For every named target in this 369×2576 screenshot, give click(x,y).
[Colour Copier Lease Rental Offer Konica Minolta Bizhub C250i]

┄┄┄┄┄┄┄┄┄┄

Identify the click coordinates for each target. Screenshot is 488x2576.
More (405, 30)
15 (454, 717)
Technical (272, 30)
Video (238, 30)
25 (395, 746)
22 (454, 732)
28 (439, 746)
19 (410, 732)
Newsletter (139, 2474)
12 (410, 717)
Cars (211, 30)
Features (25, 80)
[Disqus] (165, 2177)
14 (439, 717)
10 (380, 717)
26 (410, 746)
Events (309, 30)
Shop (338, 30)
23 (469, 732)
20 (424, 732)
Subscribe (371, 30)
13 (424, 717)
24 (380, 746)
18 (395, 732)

┄┄┄┄┄┄┄┄┄┄

◆ **WHAT YOU SHOULD DO**
Give again, word for word, every line of the listing above from the one with "19 (410, 732)" to the one with "18 (395, 732)", both inclusive, and nothing beyond them.

◆ **THE ANSWER**
19 (410, 732)
Newsletter (139, 2474)
12 (410, 717)
Cars (211, 30)
Features (25, 80)
[Disqus] (165, 2177)
14 (439, 717)
10 (380, 717)
26 (410, 746)
Events (309, 30)
Shop (338, 30)
23 (469, 732)
20 (424, 732)
Subscribe (371, 30)
13 (424, 717)
24 (380, 746)
18 (395, 732)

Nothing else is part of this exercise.